Coca Cola, PepsiCo and Nestlé have historically pushed for their version of full EPR over all recycling in certain cases. This would give their policies the "force of law" over citizen-driven recycling. EPR policies for packaging have failed in a number of states in recent years. More recently, at the federal level, a bill co-sponsored by Senator Udall and Representative Lowenthal called for national EPR. This is precisely what the beverage industry wants. It centralizes control over recycling in the hands of the companies that produce the waste stream, which cities and citizens have to unravel.
Product stewardship
Notably different than EPR, this policy requires producers and distributors to pay their fair share of taxes to local governments to cover the cost of recycling their packages and products. This approach retains local government and citizen oversight and control. Product stewardship has been used in certain Canadian provinces for decades. In Ontario, stewardship obligations require producers to cover 50% of the net cost of recycling. The province recently passed new regulations that will require these fees to cover 100% of the net cost in the future. The state of Maine is also considering a product stewardship bill. Media and trade journals often refer to the Maine bill as an EPR bill, which it is not.
Minimum content
State and local minimum content regulations require certain levels of post-consumer recycled materials in products to be sold in the jurisdiction. The vast majority of states have minimum content requirements for copy paper. Additional minimum content regulations apply to newspapers and rigid plastic containers. Gainesville, Florida requires a minimum content of recycled wood chips for landscaping and soil stabilization.

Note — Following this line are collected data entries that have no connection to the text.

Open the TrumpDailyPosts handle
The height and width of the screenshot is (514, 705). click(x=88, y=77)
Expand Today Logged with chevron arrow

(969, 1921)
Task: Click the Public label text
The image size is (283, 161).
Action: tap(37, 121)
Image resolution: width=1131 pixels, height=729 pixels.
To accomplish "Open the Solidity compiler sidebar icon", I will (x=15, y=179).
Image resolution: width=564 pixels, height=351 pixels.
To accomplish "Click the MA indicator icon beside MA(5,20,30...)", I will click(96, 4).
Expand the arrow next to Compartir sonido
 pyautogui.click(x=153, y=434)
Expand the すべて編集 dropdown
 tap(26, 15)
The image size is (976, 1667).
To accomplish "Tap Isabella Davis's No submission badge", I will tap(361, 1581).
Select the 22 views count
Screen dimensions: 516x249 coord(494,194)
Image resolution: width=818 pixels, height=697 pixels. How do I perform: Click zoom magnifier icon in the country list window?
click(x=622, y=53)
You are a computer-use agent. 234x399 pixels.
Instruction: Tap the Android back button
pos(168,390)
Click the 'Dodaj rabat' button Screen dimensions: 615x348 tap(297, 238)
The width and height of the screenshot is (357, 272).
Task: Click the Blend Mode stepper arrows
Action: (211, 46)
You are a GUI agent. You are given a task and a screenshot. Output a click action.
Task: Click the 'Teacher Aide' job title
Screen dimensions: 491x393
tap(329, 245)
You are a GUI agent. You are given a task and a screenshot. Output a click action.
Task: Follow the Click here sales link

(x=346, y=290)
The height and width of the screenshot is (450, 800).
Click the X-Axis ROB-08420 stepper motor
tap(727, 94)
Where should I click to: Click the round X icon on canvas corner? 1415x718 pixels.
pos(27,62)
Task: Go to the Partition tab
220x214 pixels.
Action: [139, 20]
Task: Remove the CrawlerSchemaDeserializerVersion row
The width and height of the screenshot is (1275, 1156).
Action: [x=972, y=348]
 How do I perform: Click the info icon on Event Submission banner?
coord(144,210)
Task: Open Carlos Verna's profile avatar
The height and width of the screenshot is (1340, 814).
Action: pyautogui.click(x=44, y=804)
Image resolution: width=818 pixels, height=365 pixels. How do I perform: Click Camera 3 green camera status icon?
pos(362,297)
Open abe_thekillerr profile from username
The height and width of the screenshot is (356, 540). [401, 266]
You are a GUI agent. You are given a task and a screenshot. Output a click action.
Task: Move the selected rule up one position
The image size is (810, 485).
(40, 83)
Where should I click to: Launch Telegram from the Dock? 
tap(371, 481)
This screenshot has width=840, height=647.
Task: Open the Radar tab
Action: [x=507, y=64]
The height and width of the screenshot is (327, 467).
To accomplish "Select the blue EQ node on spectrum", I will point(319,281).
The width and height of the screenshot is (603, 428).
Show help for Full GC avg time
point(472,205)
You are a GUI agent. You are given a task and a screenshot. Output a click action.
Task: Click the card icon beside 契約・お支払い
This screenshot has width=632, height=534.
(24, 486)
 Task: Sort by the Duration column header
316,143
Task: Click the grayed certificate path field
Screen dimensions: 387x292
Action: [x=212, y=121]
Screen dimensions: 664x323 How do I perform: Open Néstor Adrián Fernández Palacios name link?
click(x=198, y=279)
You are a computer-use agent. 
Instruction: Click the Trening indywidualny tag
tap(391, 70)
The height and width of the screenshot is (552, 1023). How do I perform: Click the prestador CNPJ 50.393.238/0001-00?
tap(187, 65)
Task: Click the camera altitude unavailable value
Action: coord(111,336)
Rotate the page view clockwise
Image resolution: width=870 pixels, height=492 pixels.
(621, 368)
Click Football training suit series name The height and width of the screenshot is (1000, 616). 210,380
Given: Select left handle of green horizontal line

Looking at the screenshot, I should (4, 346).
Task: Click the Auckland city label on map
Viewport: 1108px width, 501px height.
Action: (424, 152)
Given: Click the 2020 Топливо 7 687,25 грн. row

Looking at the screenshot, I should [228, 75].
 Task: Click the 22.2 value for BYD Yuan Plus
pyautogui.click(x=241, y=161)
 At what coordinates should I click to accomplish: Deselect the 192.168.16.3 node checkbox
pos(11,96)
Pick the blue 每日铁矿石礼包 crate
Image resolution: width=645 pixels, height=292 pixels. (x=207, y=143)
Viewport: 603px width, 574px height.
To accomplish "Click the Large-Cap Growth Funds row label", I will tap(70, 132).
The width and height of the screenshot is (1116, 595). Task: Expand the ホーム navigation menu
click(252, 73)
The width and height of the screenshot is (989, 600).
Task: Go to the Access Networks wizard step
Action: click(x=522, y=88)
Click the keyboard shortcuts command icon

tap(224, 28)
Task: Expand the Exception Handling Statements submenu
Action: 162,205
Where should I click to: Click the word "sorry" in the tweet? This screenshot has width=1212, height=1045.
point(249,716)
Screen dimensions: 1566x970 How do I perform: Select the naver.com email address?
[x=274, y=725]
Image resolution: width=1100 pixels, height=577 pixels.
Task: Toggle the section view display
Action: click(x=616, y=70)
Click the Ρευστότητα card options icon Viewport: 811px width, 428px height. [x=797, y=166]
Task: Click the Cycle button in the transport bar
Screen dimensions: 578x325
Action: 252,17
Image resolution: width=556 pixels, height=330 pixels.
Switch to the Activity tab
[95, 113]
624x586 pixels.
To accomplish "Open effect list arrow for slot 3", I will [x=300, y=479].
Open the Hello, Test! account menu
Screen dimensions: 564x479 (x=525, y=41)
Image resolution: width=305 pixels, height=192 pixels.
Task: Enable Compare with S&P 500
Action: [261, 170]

The goal of these regulations is to increase the recycled content of products purchased by government agencies, consumers and businesses. It also reduces waste in the manufacturing and use of products purchased in the marketplace. And it moreover encourages businesses that promote recycling to locate in areas where minimum content regulations require companies to use secondary materials as a primary feedstock.
In Washington state, a bill recently advanced that would require beverage manufacturers to use an average of 10% post-consumer content in 2022, 25% starting in 2025 and 50% starting in 2030. The bill covers water, soda, beer and wine containers. Manufacturers missing these targets will not be allowed sell products in the state. The Maine legislature has also considered a bill requiring plastic containers to have 15% PCR by 2022, increasing to 25% by 2024.
In New England, efforts are also underway for requiring minimum content in road and infrastructure projects. The New Hampshire Department of Environmental Services was planning to host a special workshop on minimum content for plastic corrugated drainage pipes, use of ground asphalt, crumb rubber and processed glass aggregate in roads, before it was recently postponed.
Localism
In this dialogue, the key question from a localist perspective is whether or not product stewardship and minimum content policies can end the stagnation of progress in U.S. recycling. If so, EPR and the radical shift to decision-making by corporate executives from elected officials and residents is entirely unnecessary. It poses a dangerous centralization of policy formation and restriction on grassroots activism, which has been the key to progress in recycling for the past 50 years.